[jsr369-experts] Re: PR Feedback: 173-RequestDataEncoding

From: Stuart Douglas <sdouglas_at_redhat.com>
Date: Sat, 29 Apr 2017 07:07:34 +1000

On Sat, Apr 29, 2017 at 6:44 AM, Edward Burns <edward.burns_at_oracle.com> wrote:
>>>>>> On Wed, 26 Apr 2017 08:52:13 +1000, Stuart Douglas <sdouglas_at_redhat.com> said:
>
> SD> If we do want to clarify anything here (which I am not convinced is
> SD> nessesary) IMHO we should state exactly what this affects, namely:
> SD> - The reader returned from getReader() will decode into this charset
> SD> - Request parameters from a post body will be decoded into this
> SD> charset after they have been parsed from the request
>
>>>>>> On Wed, 26 Apr 2017 11:08:19 +0100, Mark Thomas <markt_at_apache.org> said:
>
> MT> +1
>
> MT> The problem is that without the character encoding the server is left to
> MT> guess which encoding was used to convert the non US-ASCII characters
> MT> into %nn values.

■ Dataset excerpts
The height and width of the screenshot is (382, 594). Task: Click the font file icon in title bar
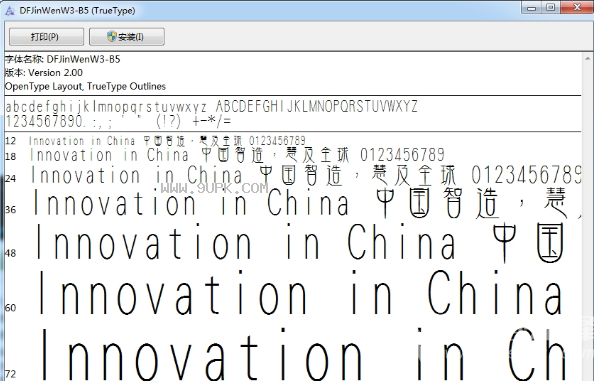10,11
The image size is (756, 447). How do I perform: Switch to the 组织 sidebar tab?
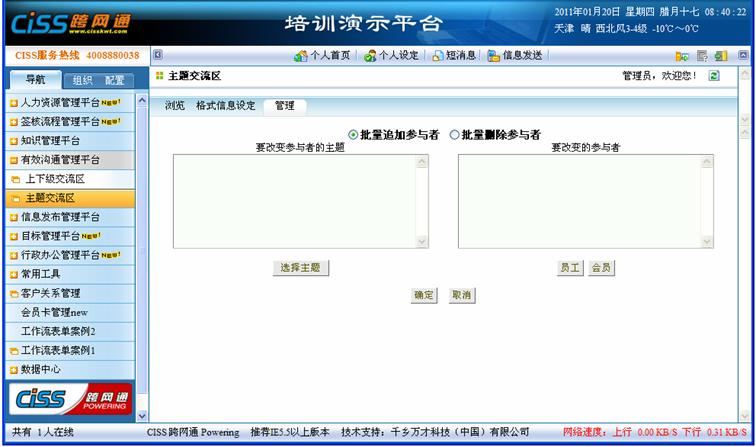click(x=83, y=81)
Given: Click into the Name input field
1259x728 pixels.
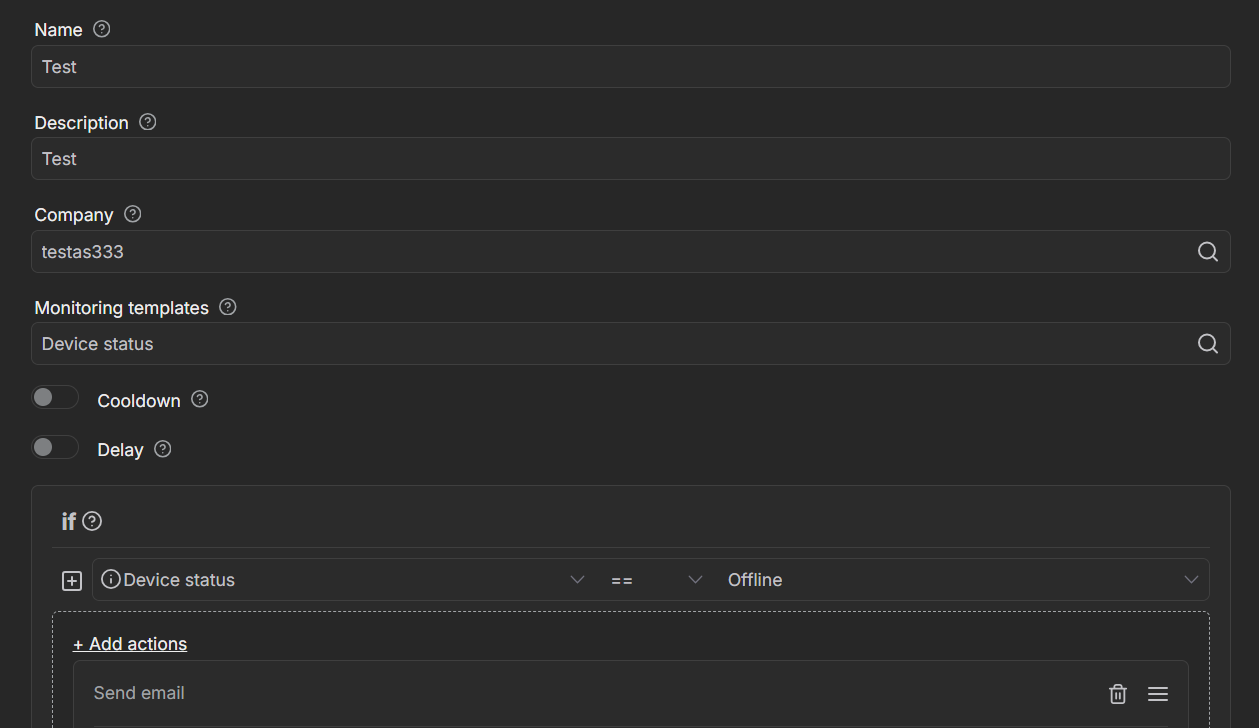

■ Written tasks
[1] In the message about request data encoding, rewrite the paragraph beginning "If we do want to clarify anything here" as a short list that keeps its main points.
[2] Pick up the message about request data encoding from its last sentence and continue it.
The records are not needed for this work.

■ Results of the tasks
[1]
- Any clarification may not be needed at all.
- If one is made, it should say exactly what the charset affects:
  - The reader returned from getReader() decodes into this charset.
  - Request parameters from a post body are decoded into this charset after being parsed from the request.

[2]
>
> I know I said this was fine, but after re-reading the HTML5 section
> Mr. Reschke quotes
> <https://www.w3.org/TR/html5/forms.html#application/x-www-form-urlencoded-encoding-algorithm>
> I don't agree with your saying that the server is left to guess. The
> whole application/x-www-form-urlencoded encoding algorithm, with items
> 4.5, 4.5.2 and 5 in particular, very clearly states that everything will
> be in US-ASCII, including the %nn. There will be no non-USASCII
> characters if that algorithm is correctly used to produce the bytes sent
> to the server.

Yes, however the form data parser still needs to handle the percent
encoded values, and to do that we need to know which charset to decode
them to. The alternative would be to return the percent encoded values
to the user, which would be a breaking change that would cause a lot
of problems for existing applications.

>
> MT> How about something along these lines:
>
> MT> "Currently, many browsers do not send a char encoding
>
> [...]
>
> MT> null from the getCharacterEncoding method."
>
>>>>>> On Wed, 26 Apr 2017 14:17:11 -0700, Edward Burns <edward.burns_at_oracle.com> said:
>
> EB> This is fine with me.
>
> Yes, I know I said it was fine, but I have changed my position. I am no
> longer fine with it.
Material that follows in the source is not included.